#### EXERCISE DETAILS
Extract all of the entries and give them again, word for word.

#### MATERIAL PROVIDED
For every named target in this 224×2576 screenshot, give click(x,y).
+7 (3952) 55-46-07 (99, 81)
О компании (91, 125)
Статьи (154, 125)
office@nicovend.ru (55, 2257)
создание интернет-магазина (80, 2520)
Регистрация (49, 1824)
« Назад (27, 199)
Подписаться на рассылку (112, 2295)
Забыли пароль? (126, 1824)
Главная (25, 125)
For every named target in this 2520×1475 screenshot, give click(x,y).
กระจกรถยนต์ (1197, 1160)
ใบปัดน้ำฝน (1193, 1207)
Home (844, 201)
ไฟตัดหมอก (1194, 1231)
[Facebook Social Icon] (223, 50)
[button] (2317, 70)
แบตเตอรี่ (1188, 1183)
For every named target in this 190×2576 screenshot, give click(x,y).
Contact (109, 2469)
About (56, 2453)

#### RESULT FOR THIS TASK
For every named target in this 224×2576 screenshot, give click(x,y).
+7 (3952) 55-46-07 (99, 81)
О компании (91, 125)
Статьи (154, 125)
office@nicovend.ru (55, 2257)
создание интернет-магазина (80, 2520)
Регистрация (49, 1824)
« Назад (27, 199)
Подписаться на рассылку (112, 2295)
Забыли пароль? (126, 1824)
Главная (25, 125)
For every named target in this 2520×1475 screenshot, give click(x,y).
กระจกรถยนต์ (1197, 1160)
ใบปัดน้ำฝน (1193, 1207)
Home (844, 201)
ไฟตัดหมอก (1194, 1231)
[Facebook Social Icon] (223, 50)
[button] (2317, 70)
แบตเตอรี่ (1188, 1183)
For every named target in this 190×2576 screenshot, give click(x,y).
Contact (109, 2469)
About (56, 2453)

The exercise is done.